# Dogs-vs-cats classification with CNNs

In this notebook, we'll train a convolutional neural network (CNN, ConvNet) to classify images of dogs from images of cats using TensorFlow 2.0 / Keras. This notebook is largely based on the blog post [Building powerful image classification models using very little data](https://blog.keras.io/building-powerful-image-classification-models-using-very-little-data.html) by François Chollet.
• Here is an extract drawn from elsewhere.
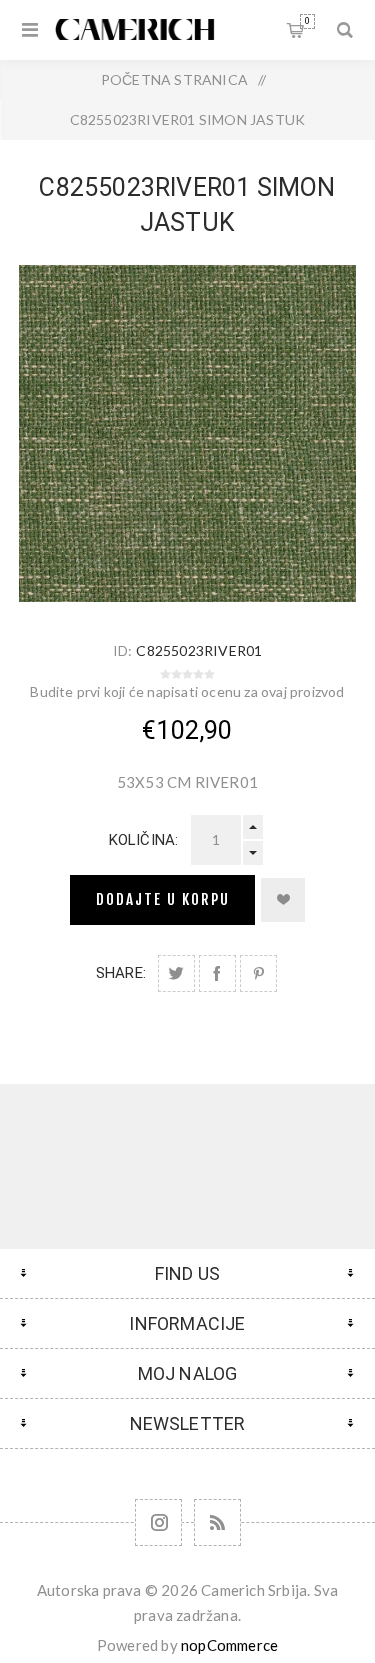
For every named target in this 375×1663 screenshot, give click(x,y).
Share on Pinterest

**Note that using a GPU with this notebook is highly recommended.**

First, the needed imports.

In [None]:
%matplotlib inline

import os, datetime
import random
import pathlib

import tensorflow as tf

from tensorflow.keras.models import Sequential
from tensorflow.keras.layers import (Dense, Activation, Dropout, Conv2D,
                                    Flatten, MaxPooling2D, InputLayer)
from tensorflow.keras.preprocessing.image import (ImageDataGenerator, 
                                                  array_to_img, 
                                                  img_to_array, load_img)
from tensorflow.keras import applications, optimizers

from tensorflow.keras.callbacks import TensorBoard
from tensorflow.keras.utils import plot_model

from distutils.version import LooseVersion as LV

import numpy as np
import matplotlib.pyplot as plt
import seaborn as sns
sns.set()

print('Using Tensorflow version:', tf.__version__,
      'Keras version:', tf.keras.__version__,
      'backend:', tf.keras.backend.backend())
assert(LV(tf.keras.__version__) >= LV("2.0.0"))

## Data

The training dataset consists of 2000 images of dogs and cats, split in half.  In addition, the validation set consists of 1000 images, and the test set of 22000 images.  Here are some random training images:

![title](imgs/dvc.png)

### Downloading the data

In [None]:
datapath = "/media/data/dogs-vs-cats/train-2000/tfrecord/"

### Parameters

In [None]:
INPUT_IMAGE_SIZE = [160, 160, 3]
BATCH_SIZE = 32

### Data augmentation

We need to resize all training and validation images to a fixed size. 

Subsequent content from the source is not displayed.